Until recently salt was just salt, you know, old ho hum white table salt, but lately salt has become very very interesting! It comes in lots of colors, textures and flavors. Artisan salts add a different and complex element to your dishes that is a revelation! Of course, the French have known about these salts all along and we are just catching up. I guess better late than never.
The French have been making artisan salts since the 9th century. Their crown jewel, “Fleur de Sel” is made off the coast of Brittany in the reveled countryside of Guérande. The master salt farmers, called paludiers, have been farming their salt by hand for centuries. It is considered the fruit of the sea, unrefined, unbleached and of very high quality, it is precious to the French right along with their cheeses and wine. (And bread and mushrooms and fish and…)
When I first heard of this high priced and respected salt a few years back, I had to have some. It arrived in the mail, in a lovely little package, still looking much like, well, salt, except it was flakier. It happened to be summer and I had some home grown tomatoes, so I sliced one up, sprinkled a bit of these luminescent salt flakes on it and oh là là! It was a true revelation to the taste. A simple thing like a fine salt transformed that humble tomato into a symphony in my mouth.
After that I begin to search the world over for interesting salts and ended up in our own front yard. Portland happens to contain, “The Meadow” which is a nationally recognized Artisan salt store. (Not to mention fine chocolate store too! He he) Well, that was way easier than a trip to France and it was right down the street from my daughter’s house. Off I went and saw more salt than I ever imagined, all colors of the rainbow.
There is black volcanic salt, red Hawaiian sea salt, Sel de Gris, (gray salt from France), Himalayan pink salt, bamboo leaf green salt, brown chocolate fleur de sel, alder smoked salt, light yellow “fleur de hell” (made from the world’s hottest ghost pepper) and the lovely purple pinot noir salt. Like an obsessive compulsive Labrador, I tried as many as I could, and brought a bunch home too. After lots and lots of experiments, I have condensed this very curious and tasty culinary world down to some simple tips.
First off Fleur de sel goes on everything and makes it much better. So if you want to start with the cream de la cream, it won’t fail you. A nice and inexpensive substitution for it is Maldon sea salt flakes, which is an excellent salt to have in the cupboard for general use. (A French person would faint here) All the chefs are into the Maldon flaked salt or kosher salt right now.
Second off, experiment for yourself. You cannot ruin any dish with a fine salt, only add to it. (As long as you don’t overdo it.) I have found that the coarser salts, like the Hawaiian red salt, are amazing in dishes like soups, where “finishing salts” like the smoked salts are best sprinkled on a dish right before serving. Do yourself a grand favor and go and poke about “The Meadow” in Portland or order one of their starter kits on line to try their different and delicious salts.
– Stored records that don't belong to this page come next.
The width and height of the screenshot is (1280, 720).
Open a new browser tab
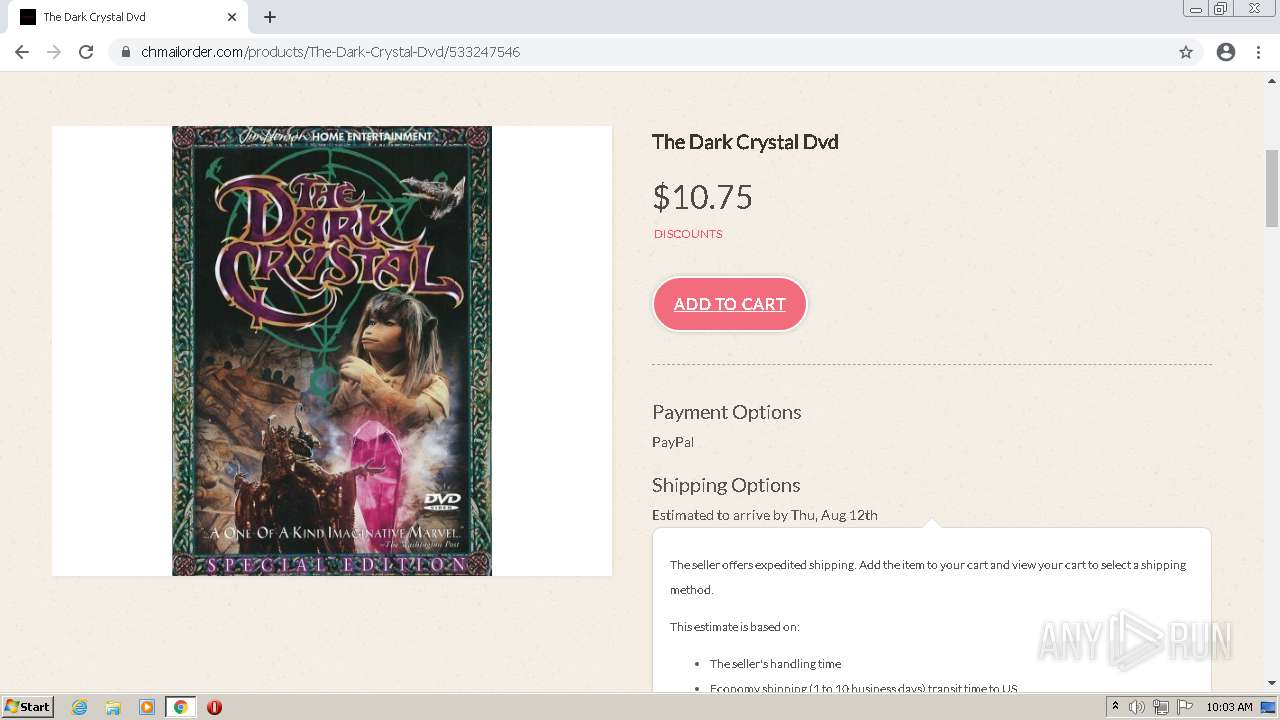click(270, 17)
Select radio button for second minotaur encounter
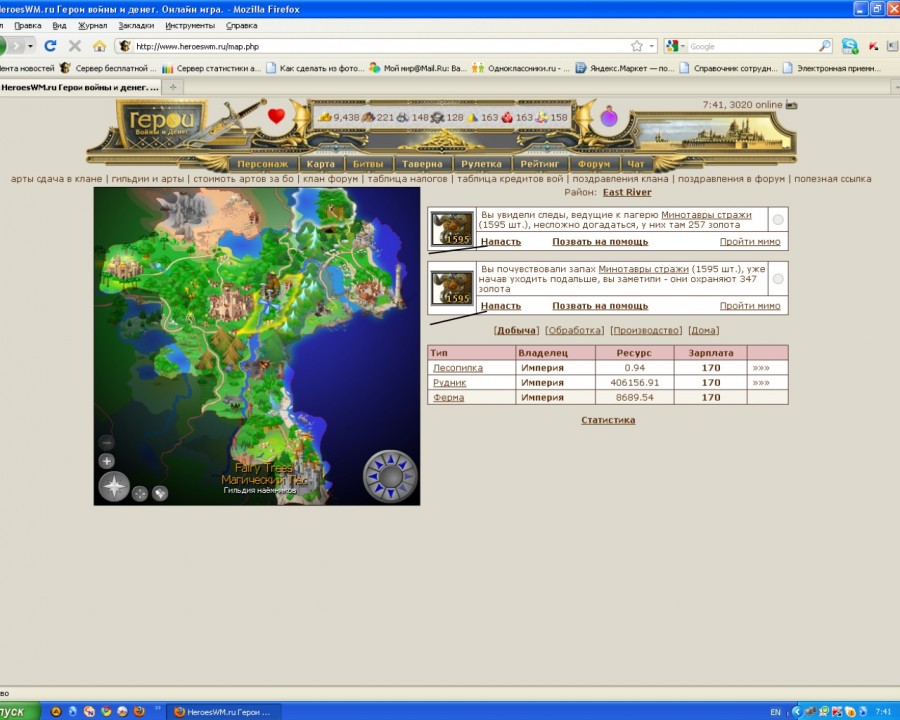Viewport: 900px width, 720px height. point(778,279)
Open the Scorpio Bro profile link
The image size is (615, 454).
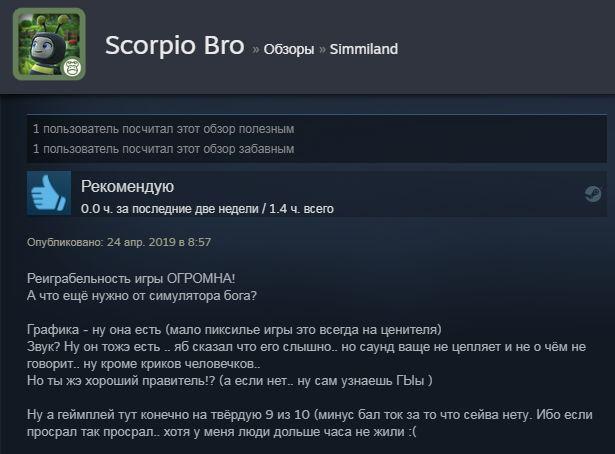point(175,45)
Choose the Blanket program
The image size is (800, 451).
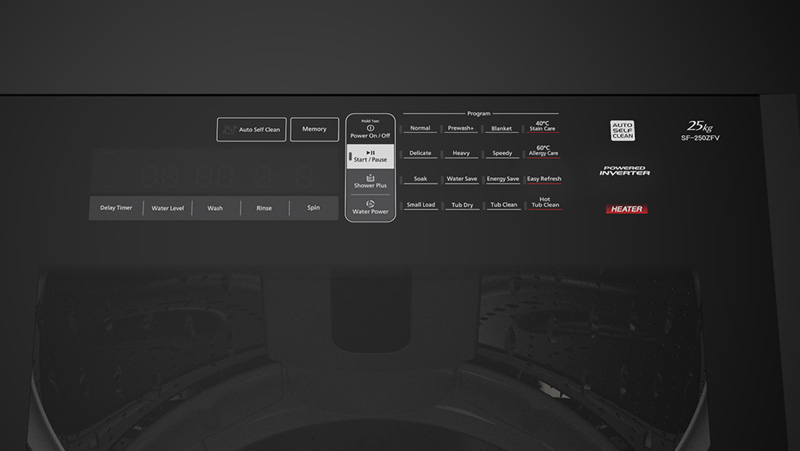click(x=502, y=128)
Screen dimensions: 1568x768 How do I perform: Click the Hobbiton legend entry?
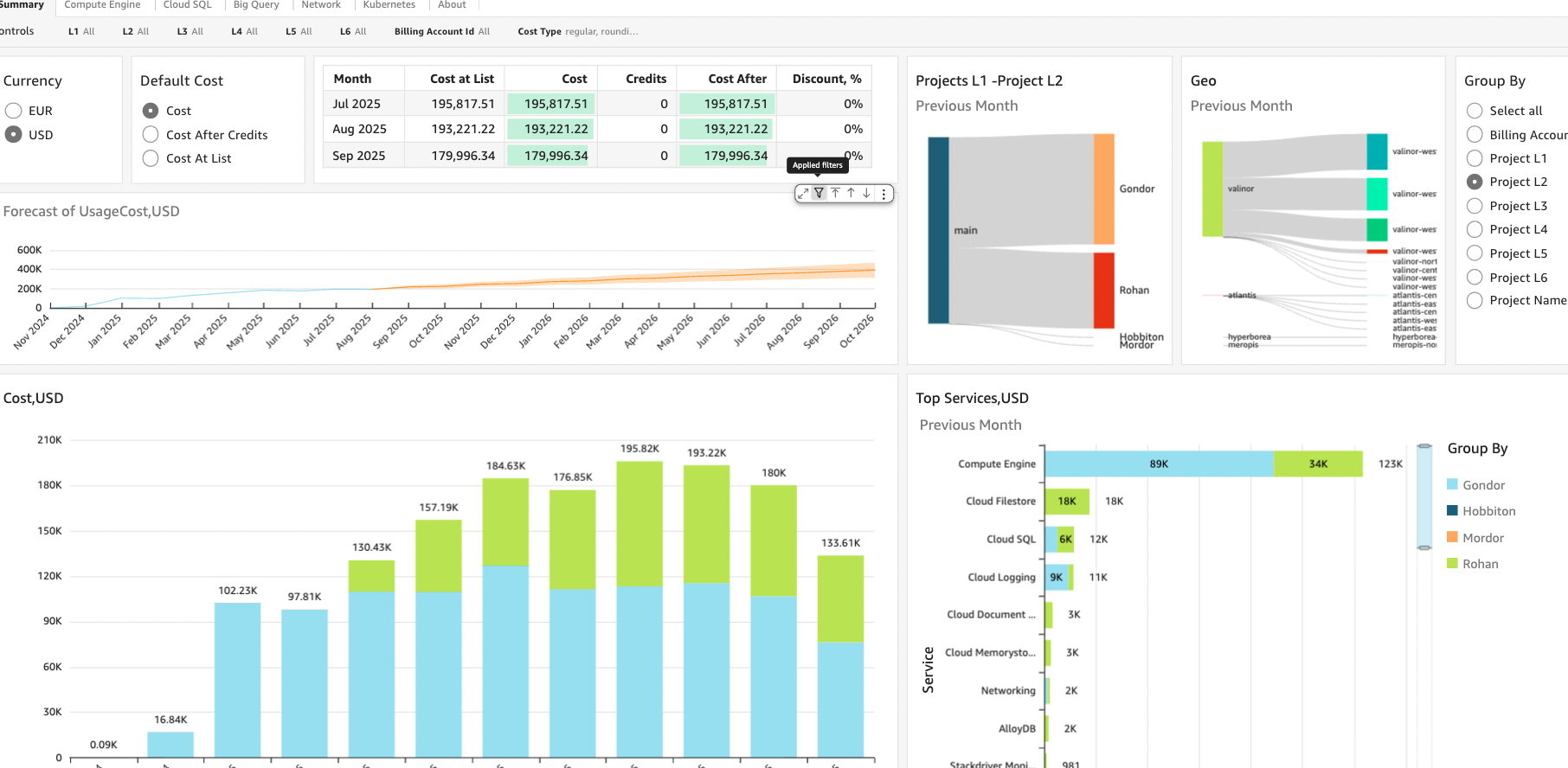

A great blog to read more on all types of salt that is written by the owner of “The Meadow”, Mark Bitterman is here. Cavemen would be so jealous of our salt. (I guess it is good to live now!)
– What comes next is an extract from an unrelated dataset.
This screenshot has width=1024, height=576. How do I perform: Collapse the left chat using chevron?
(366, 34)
This recipe for crispy sweet potato fries that I am sharing with you it an excellent medium to dispense any fine salt for tasting. I am so thrilled to finally find a way to have crunchy sweet potato fries without the deep fat fryer. The hubby and I couldn’t stop eating them when they got out of the oven. (Dipped in my homemade mayo, of course) Bon Appétit!
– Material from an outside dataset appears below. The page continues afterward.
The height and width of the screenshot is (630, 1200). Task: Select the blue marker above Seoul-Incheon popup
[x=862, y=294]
Crispy sweet potato oven fries
2 large sweet potatoes with red flesh
2-3 tablespoons of arrowroot powder
3-4 tablespoons of olive oil
1-2 teaspoons of any fine salt, flaked or fine but not coarse
Sprinkle of paprika or cayenne, if you dare
Cut up those beautiful beta carotene rich sweet potatoes into a reasonable French fry shape, trying your best to make them around the same size, no thicker than a 1/2 inch. Soak them in water for at least one hour, preferably for more like 3-4 hours. Drain them in a colander and allow them to dry for a bit where they are almost dry but still a wee bit wet.
While they are drying, turn on your oven to 450 degrees and prepare two baking sheets with a little olive oil spread on them in a thin layer. Then take your 2-3 tablespoons of arrowroot powder and place in a large plastic bag, like a produce bag. Drop all of your fries in there and blow a little air in there, twist the bag shut and shake well till all the fries are coated evenly.
Spread the fries out on the prepared baking sheets and drizzle with the olive oil and roll the fries around till they are evenly coated. (I cheated and used olive oil spray to coat them) Make sure the fries are not touching or they will be your normal soggy sweet potato fries and not crispy at all. Sprinkle with the salt and spices of your choice and pop in the oven to bake for 15 minutes. Once they are getting brown, flip them over and bake for another 10-15 minutes till perfectly crispy and you are drooling. May I suggest serving them with homemade garlic mayo with a touch of hot sauce and extra salt in a wee bowl for people’s sprinkling pleasure.